I'm sure this is simple, but as a complete newbie to python, I'm having trouble figuring out how to iterate over variables in a pandas
dataframe and run a regression with each.
Here's what I'm doing:
all_data = {}
for ticker in ['FIUIX', 'FSAIX', 'FSAVX', 'FSTMX']:
all_data[ticker] = web.get_data_yahoo(ticker, '1/1/2010', '1/1/2015')
prices = DataFrame({tic: data['Adj Close'] for tic, data in all_data.iteritems()})
returns = prices.pct_change()
I know I can run a regression like this:
regs = sm.OLS(returns.FIUIX,returns.FSTMX).fit()
but suppose I want to do this for each column in the dataframe. In particular, I want to regress FIUIX on FSTMX, and then FSAIX on FSTMX, and then FSAVX on FSTMX. After each regression I want to store the residuals.

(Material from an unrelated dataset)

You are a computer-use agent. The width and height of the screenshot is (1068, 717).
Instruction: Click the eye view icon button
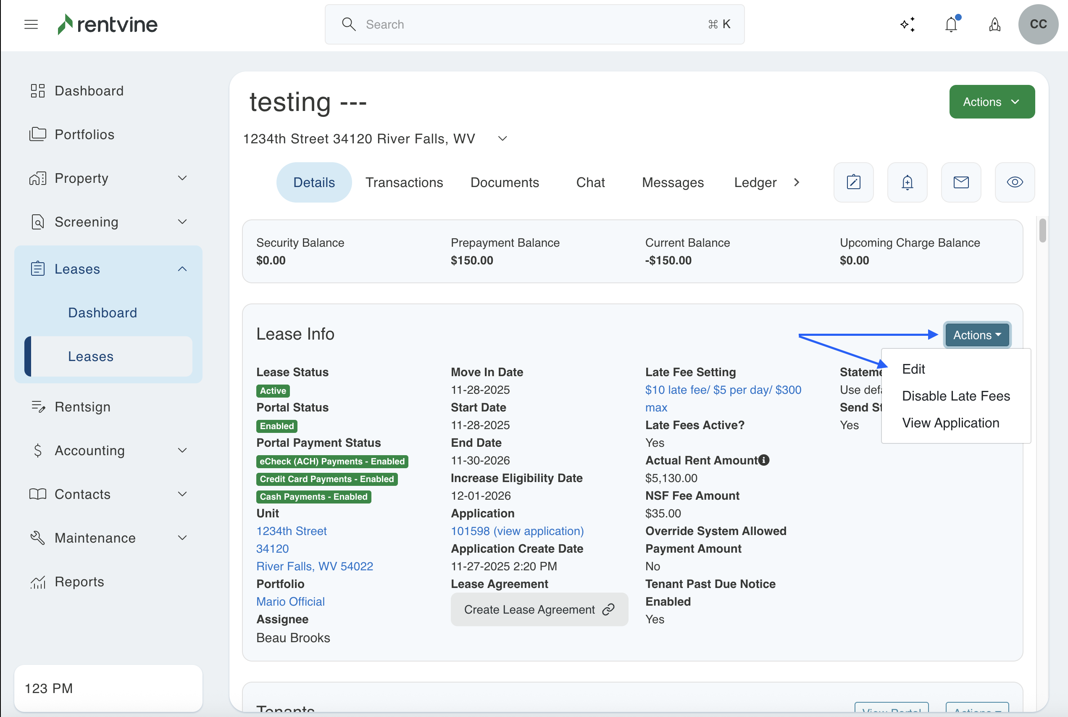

I've tried various versions of the following, but I must be getting the syntax wrong:
resids = {}
for k in returns.keys():
reg = sm.OLS(returns[k],returns.FSTMX).fit()
resids[k] = reg.resid
I think the problem is I don't know how to refer to the returns column by key, so returns[k]
is probably wrong.
Any guidance on the best way to do this would be much appreciated. Perhaps there's a common pandas approach I'm missing.
for i in len(df): if i + 1 != len(df): # sm.OLS(returns[returns.coloumns[i]], returns[returns.columns[ i+1]]), fit()
os similar – EdChum